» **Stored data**

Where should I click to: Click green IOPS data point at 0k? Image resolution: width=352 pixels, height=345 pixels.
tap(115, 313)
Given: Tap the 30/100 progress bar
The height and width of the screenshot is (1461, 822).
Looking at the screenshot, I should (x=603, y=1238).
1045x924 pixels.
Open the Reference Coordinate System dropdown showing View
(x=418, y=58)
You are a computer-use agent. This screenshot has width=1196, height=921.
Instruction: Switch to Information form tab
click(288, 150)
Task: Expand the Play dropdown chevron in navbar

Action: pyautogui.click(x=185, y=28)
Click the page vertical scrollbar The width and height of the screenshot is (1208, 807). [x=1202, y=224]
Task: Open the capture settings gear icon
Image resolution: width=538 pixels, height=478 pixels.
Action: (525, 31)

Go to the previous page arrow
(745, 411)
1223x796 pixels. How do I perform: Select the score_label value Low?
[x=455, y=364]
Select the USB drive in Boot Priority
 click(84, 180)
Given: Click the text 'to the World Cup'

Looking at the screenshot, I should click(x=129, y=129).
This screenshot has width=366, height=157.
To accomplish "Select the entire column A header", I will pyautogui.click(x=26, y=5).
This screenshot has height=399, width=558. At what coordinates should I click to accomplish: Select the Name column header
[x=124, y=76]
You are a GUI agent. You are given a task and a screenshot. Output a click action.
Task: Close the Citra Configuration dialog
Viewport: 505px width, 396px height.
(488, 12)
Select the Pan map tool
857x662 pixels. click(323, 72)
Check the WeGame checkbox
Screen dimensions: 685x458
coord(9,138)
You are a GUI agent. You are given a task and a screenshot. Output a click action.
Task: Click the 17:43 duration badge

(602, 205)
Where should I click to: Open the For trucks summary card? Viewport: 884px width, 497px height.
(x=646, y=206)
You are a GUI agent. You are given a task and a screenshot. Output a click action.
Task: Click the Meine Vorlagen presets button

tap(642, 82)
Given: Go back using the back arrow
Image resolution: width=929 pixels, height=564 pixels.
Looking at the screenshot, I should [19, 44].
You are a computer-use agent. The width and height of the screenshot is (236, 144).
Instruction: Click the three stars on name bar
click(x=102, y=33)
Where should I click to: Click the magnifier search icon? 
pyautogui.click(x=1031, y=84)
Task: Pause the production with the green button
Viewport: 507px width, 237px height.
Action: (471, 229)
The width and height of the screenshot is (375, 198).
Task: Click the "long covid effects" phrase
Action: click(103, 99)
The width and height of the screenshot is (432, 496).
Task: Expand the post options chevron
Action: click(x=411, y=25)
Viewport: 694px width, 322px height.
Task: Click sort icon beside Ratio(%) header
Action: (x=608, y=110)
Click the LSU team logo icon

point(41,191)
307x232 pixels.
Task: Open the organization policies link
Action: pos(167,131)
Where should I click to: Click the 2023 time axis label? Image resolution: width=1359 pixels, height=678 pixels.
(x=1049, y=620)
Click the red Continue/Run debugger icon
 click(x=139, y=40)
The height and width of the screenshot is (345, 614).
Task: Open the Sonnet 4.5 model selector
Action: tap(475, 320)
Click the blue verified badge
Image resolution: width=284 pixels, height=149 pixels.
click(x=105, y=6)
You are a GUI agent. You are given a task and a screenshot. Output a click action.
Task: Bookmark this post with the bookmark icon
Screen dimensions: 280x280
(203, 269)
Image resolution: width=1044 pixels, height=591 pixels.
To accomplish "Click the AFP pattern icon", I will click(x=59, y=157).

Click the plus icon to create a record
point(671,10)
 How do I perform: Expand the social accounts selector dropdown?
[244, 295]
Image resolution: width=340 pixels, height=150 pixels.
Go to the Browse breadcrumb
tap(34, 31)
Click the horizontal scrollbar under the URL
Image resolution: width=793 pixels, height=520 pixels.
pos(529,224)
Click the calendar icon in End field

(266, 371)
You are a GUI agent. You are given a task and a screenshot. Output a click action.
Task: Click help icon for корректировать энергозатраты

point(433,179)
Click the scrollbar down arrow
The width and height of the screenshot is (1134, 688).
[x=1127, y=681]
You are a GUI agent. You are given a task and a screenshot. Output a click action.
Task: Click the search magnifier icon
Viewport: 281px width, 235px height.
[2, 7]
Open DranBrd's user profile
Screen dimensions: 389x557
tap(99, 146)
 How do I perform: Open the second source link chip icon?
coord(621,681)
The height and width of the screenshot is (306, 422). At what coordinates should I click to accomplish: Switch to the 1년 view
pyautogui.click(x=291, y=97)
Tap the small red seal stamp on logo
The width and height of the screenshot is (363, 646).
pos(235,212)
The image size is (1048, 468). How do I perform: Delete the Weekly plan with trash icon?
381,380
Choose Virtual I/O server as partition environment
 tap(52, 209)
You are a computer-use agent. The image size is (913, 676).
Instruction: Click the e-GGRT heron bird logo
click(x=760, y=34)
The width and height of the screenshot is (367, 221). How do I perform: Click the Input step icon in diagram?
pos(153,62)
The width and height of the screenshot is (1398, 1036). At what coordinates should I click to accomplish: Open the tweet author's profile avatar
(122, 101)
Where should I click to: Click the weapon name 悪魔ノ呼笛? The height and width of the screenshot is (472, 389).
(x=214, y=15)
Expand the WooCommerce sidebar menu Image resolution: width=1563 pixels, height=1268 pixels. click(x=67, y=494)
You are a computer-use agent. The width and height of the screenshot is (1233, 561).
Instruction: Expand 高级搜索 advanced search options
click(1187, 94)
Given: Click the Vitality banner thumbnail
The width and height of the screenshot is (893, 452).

» **BRIEF**
The answer is a count and nothing more: lines above that contain "scrollbar".

» **ANSWER SECTION**
3